The news is littered with stories of massive infrastructure projects that displace communities, undermine the livelihoods of indigenous people, or lead to violent conflict. These projects are often bank-rolled by international financial institutions like development banks that are based thousands of miles away from the mines, dams, and energy plants that they finance. While many governments have judicial and administrative processes to handle complaints and compensation, those processes are often tainted by corruption or a lack of credibility. In a nutshell, affected communities often lack the knowledge or capacity to defend their own rights.
Accountability Counsel supports people harmed by these development projects with community-driven and policy-level strategies to ensure that financial flows do no harm, support local development, and do not undermine human rights.
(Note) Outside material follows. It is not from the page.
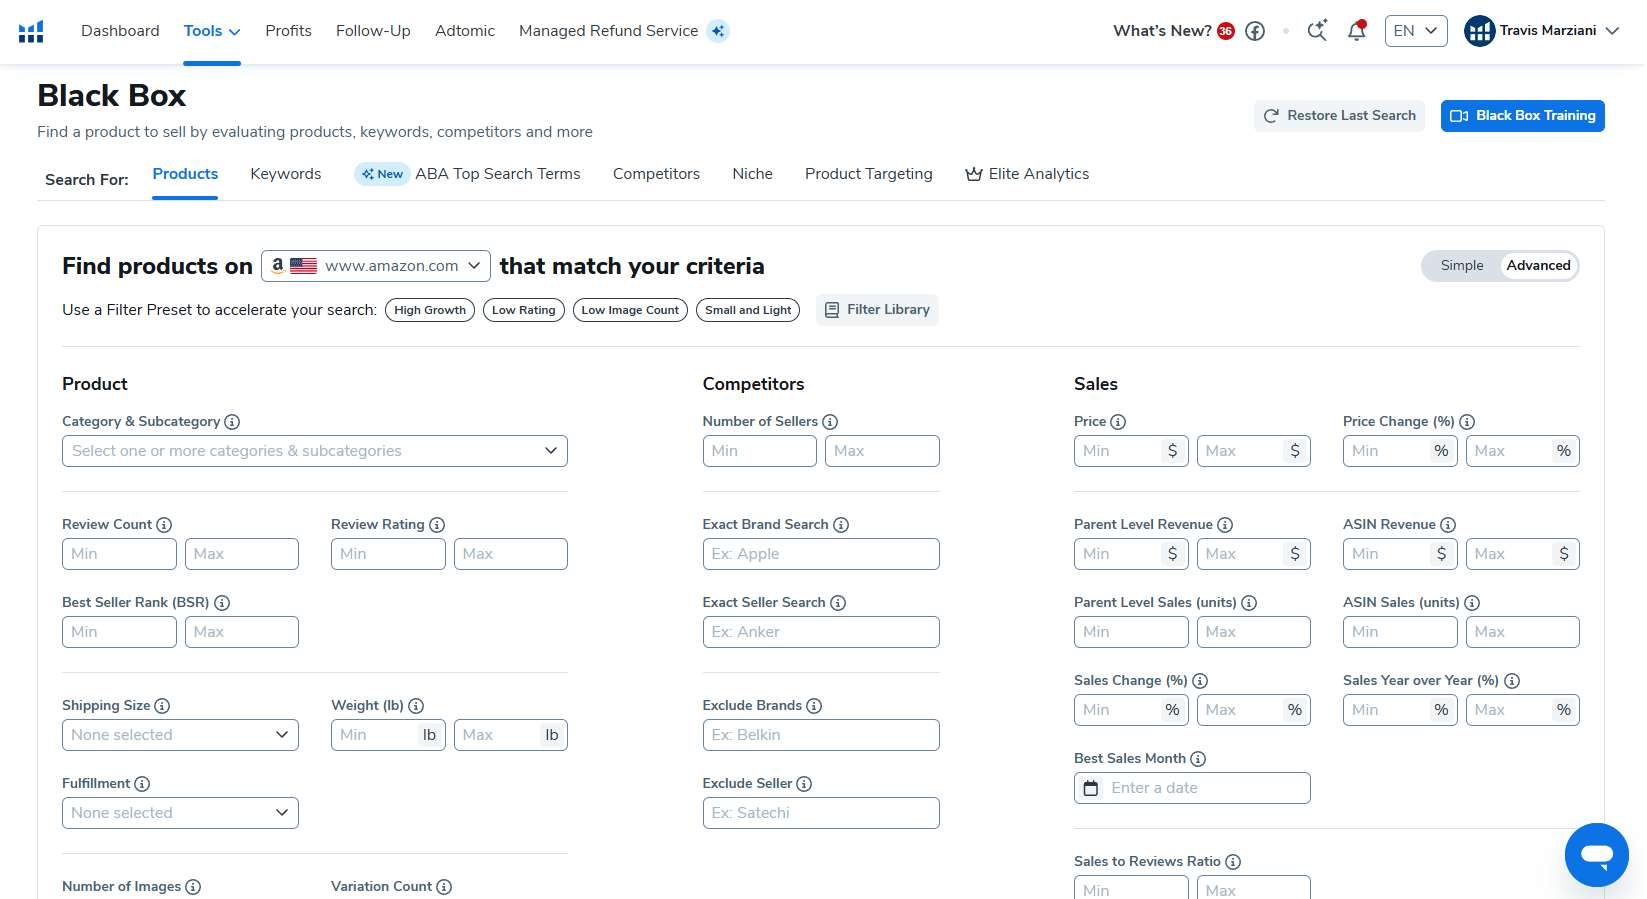The height and width of the screenshot is (899, 1647).
Task: Open Black Box Training button
Action: [1522, 116]
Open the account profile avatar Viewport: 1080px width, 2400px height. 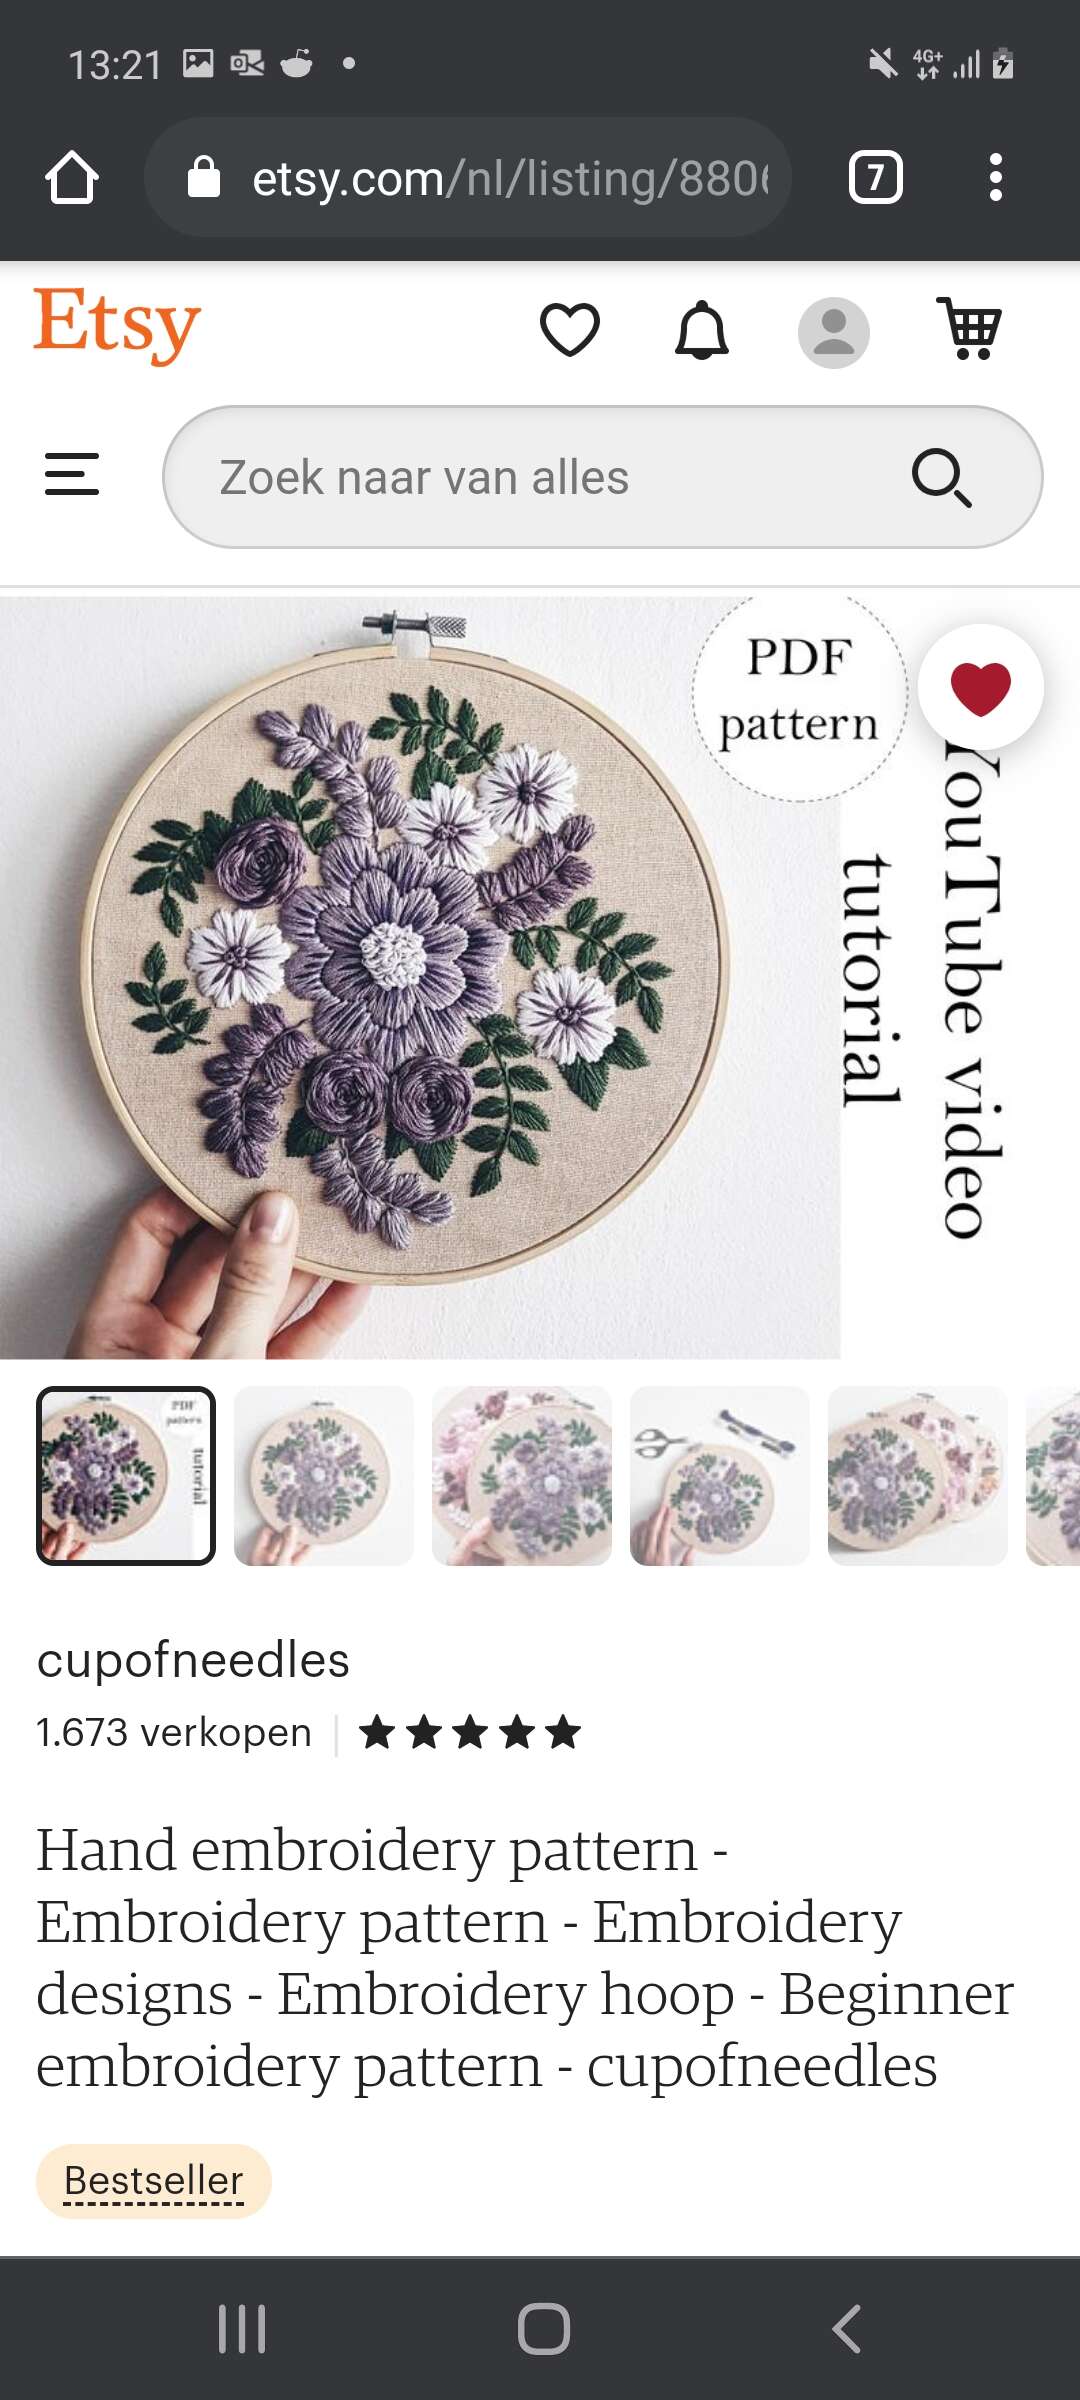click(x=834, y=332)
They have pioneered a route to accountability which empowers the affected communities to lodge complaints directly with international financial institutions’ accountability offices, avoiding expensive and often compromised litigation proceedings. This tactic also helps to fight corruption risks around governments’ decision-making regarding these projects, both in terms of personal enrichment (e.g. via preferential access for contractors) and power (e.g. gaining political wins at the expense of marginalised communities).
Accountability Counsel runs three connected programmes of work:
- Communities: At the request of communities, Accountability Counsel provides people with the tools and training to use accountability offices to hold corporations and institutions accountable. The programme also conducts trainings and workshops to exchange information with local groups.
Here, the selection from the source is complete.